Dabei wird kein freies Erkunden ermöglicht, sondern man bewegt sich durch vordefinierte Levelabschnitte. Wer als kleines Kind auf Entdeckungsreise ging und das Haus seiner Eltern oder Großeltern erkundet hat, wird an vielen Stellen im Spiel vermutlich einen Anflug von Nostalgie haben. Ob es um den großen Baum im Garten mit der Schaukel geht oder den Geräteschuppen mit alten Staubsaugern. Mit der Fantasie eines Kindes hat man sich die tollsten Geschichten über diese Plätze einfallen lassen und genau diese Fantasie  fängt It takes two wundervoll ein.

It Takes Two

(Image credit: EA / Hazelight Studios)

Kritikpunkte und Fazit:

Es fällt uns ehrlich gesagt schwer einen negativen Punkt bei It Takes Two zu finden. Denn das was das Spiel sein will, nämlich ein spaßbringender Coop-Plattformer, macht es durch die Bank weg hervorragend. Man könnte anführen, dass es sich mit einem Controller leichter bedienen lässt und die Steuerung mit Tastatur inkl. Maus nicht geschmeidig ist. Okay, aber bei welchem Spiel ist das heute nicht so?

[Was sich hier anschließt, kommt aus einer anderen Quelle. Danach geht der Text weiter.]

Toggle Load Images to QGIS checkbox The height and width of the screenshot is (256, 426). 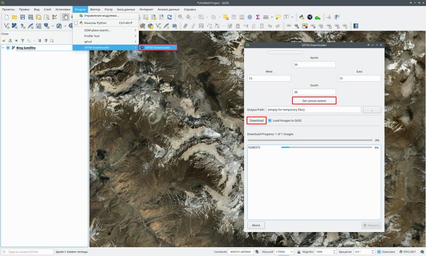[270, 121]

Andere Tests berichten von einer Kameraführung, die hin und wieder stören soll. Kann sein, aber diese Erfahrung können wir nicht bestätigen oder sie war so marginal, dass es uns nicht aufgefallen ist.

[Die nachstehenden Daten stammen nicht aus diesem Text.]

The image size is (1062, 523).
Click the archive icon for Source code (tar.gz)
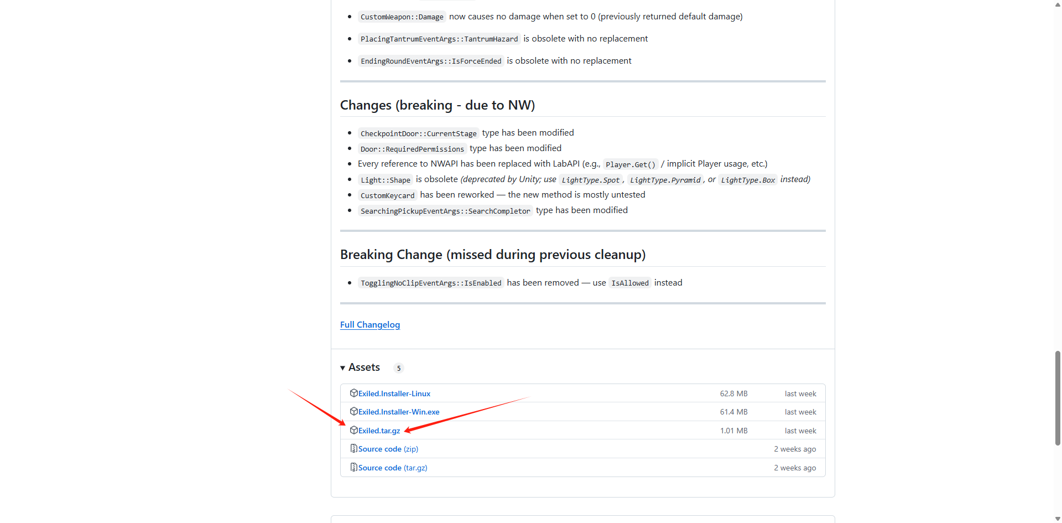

Als Fans der deutschen Synchronarbeit, fanden wir es zunächst schade keine deutsche Sprachausgabe zu haben, wurden aber mit der englischen Variante schnell warm und hatten deswegen keinen Atmokiller.

Abschließend möchten wir It Takes Two euch wärmstens ans Gamerherz legen. Das Gameplay ist erfrischend abwechslungsreich und wird nicht einmal langweilig. Die Story hat einen ernsten Hintergrund, versteht es aber gleichzeitig verschiedene Konflikte mit humorgeladenen Dialogen zu lösen und euch als Spielerpaar zum Lachen zu bringen. Die Grafik ist toll und das Worldbuilding muss man erstmal nachmachen. Hazelight Studio verdient großen Respekt für das, was sie mit It Takes Two abgeliefert haben und das Spiel ist bei uns hoch im Kurs für das Spiel des Jahres.